My kids and I drove to Tennessee after the Thanksgiving party to visit a unique indoor playground/learning center located there. It provides hourly childcare, but we found it unexpectedly closed. Undeterred, I took my children on my errands with me and finally let them play at another indoor playground within a restaurant where I sat and read the magazines we'd picked up for free outside the health food store. The one which resonated most with me then was Blush—within it I found some advice which I want to share:
An emotionally healthy life is found in being as present as we can be to our experiences, facing them as they come.. . . . It takes real strength to face life as it comes, step by step, just as it is. It takes real patience to accept that some things in life cannot be hurried along, but must unfold over time. It takes real courage to be emotionally present to our experiences so they can touch us, shape us and enrich us. If we can, then we not only get through our experiences, but we get something meaningful from them. - Jennifer Kunst, Ph.D.

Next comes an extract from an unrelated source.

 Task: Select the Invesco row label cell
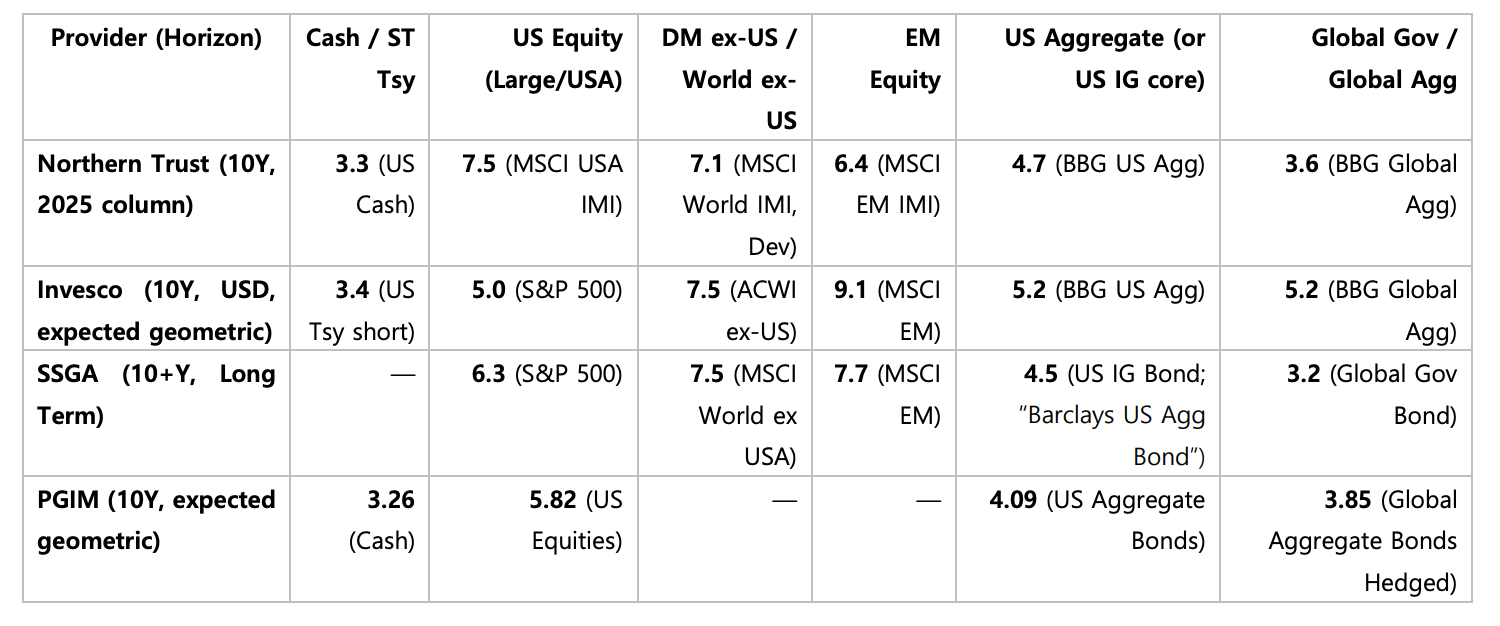pyautogui.click(x=156, y=310)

Dr. Winnicott's good enough mother is not so much a goddess; she is a gardener. She tends her child with love, patience, effort and care. And she does so imperfectly. . . . She is a mother under pressure and strain. She is full of ambivalence about being a mother. She is both selfless and self-interested. She turns toward her child and turns away from him... She is not boundless. She is real... It takes an imperfect mother to raise a child well. You see, children need to learn about life through real experiences. They need to learn to deal with disappointments and frustrations. They need to overcome their greed and their wish to be the center of the universe. They need to learn to respect the needs and limitations of other people, including their mothers. And they need to learn to do things for themselves. - Jennifer Kunst, Ph.D.
While Dr. Kunst waxed poetic with her practical guidance, Dr. Frank King's article “3 Simple Things You Can Do Today to Feel Better Tomorrow” also spoke to me. From the pages of Blush, Dr. King urged me simply to drink more water, connect with nature and walk. This works for me too.